Através de uma fábula simplista, George Orwell cria uma excelente sátira à Revolução Russa de 1917. O dono da granja, Sr. Jones, é facilmente identificado como uma alegoria ao czar Nicolau II, devido ao seu também apreço ao álcool e descaso com a população. Assim como o porco Napoleão – que assume o poder da granja – seria Stálin, e o banido porco Bola-de-Neve, inicialmente a figura mais importante da revolução, seria Trótski.
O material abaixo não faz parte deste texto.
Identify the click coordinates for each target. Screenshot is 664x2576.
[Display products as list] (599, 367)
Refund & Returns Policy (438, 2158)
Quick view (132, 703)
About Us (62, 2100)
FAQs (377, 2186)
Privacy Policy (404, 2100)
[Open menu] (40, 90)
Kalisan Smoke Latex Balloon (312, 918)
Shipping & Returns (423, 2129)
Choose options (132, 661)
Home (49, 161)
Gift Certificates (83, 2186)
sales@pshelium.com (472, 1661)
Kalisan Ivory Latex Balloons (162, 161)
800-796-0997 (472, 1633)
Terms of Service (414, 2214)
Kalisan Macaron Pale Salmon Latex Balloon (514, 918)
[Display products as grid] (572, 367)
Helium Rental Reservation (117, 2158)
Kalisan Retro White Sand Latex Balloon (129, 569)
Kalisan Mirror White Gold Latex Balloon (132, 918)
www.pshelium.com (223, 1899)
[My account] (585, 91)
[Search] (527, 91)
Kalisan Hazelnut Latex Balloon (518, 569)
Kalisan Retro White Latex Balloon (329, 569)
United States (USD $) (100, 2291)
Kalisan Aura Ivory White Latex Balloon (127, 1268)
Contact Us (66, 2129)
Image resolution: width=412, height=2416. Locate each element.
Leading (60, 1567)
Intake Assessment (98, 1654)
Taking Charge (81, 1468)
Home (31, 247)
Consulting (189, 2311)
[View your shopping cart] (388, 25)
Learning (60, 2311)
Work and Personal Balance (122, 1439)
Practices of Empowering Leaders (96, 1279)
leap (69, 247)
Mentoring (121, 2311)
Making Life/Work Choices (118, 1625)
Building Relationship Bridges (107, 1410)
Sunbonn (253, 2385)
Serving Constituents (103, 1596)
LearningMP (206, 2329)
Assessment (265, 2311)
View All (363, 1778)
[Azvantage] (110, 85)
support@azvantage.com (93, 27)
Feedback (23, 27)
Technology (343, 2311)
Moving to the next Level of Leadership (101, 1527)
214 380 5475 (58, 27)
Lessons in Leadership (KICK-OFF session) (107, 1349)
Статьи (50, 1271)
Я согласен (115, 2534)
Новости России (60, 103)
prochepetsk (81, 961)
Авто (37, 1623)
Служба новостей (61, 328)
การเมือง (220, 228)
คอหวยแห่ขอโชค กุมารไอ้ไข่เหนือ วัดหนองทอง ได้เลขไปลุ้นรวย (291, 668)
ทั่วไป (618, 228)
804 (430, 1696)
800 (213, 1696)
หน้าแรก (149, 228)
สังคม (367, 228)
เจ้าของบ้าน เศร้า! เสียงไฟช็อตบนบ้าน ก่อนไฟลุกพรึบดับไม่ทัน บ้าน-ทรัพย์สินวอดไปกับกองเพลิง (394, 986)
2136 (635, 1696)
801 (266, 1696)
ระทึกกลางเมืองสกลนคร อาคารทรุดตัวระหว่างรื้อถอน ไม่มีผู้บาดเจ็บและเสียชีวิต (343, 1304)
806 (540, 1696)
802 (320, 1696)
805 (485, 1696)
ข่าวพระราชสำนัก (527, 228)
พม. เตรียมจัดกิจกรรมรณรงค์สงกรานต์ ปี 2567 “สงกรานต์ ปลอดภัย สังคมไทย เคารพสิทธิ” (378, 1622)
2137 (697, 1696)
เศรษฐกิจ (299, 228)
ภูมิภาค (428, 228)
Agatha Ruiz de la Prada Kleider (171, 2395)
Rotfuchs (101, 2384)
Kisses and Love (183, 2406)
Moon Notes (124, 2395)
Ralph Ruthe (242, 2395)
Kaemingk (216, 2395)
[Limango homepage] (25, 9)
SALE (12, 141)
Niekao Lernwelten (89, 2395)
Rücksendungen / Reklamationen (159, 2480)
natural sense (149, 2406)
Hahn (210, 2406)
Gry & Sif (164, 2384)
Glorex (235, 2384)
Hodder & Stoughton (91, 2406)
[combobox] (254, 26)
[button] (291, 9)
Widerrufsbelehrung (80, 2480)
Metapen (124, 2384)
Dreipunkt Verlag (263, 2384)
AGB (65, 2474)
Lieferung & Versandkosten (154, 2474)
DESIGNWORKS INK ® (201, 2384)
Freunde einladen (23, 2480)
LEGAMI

Todos os demais animais também possuem suas identificações alegóricas, ao exemplo dos cavalos Sansão e Quitéria – representando o proletariado, trabalhando incansavelmente e sendo sempre fieis aos ideais – e do porco Garganta – representando o sistema de propaganda do governo.


Apesar de ter sido escrito intencionalmente como uma crítica ao comunismo, A Revolução dos Bichos pode ser hoje facilmente aplicada a qualquer tipo de governo, onde o poder absoluto corrompe aqueles que o exercem, e onde a ilusão de um Estado igualitário desaparece perante essa corrupção.

sábado, 12 de janeiro de 2008

Agosto



Misturando ficção e realidade, Rubem Fonseca consegue escrever um excelente relato do panorama político brasileiro em agosto de 1954, desde o planejamento do atentado a Carlos Larcerda até a morte de Getúlio no dia 24, confundindo inteligentemente aqueles desprovidos de uma boa noção acerca dos acontecimentos dessa época. Paralelamente, uma novela fictícia se funde à história, onde o comissário de polícia Alberto Mattos investiga a morte de um empresário milionário. Fatos vão-se interligando, entre o real e o inventado. E como a maior parte dos romances de Rubem, Agosto também é repleto de personagens, todos com casos complicados e mal-resolvidos, problemas pendentes, e que, de alguma forma, se interligam uns aos outros.

O comissário Mattos, assim como a quase totalidade de seus protagonistas, é um indivíduo obcecado, real, cheio de defeitos, de personalidade única. Além de não quebrar a linha de estilo do autor, é funcionário da polícia – tendência já observada pelo fato de Rubem ter iniciado sua carreira na polícia e ser formado em Direito.


Muitos consideram Agosto como o melhor livro de Rubem Fonseca (embora tenha de discordar, visto que elejo Feliz Ano Novo o melhor); outros, como o melhor romance apenas. Independente, o livro encabeça o topo dos melhores livros do autor, e depois de lê-lo, não é difícil perceber o porquê.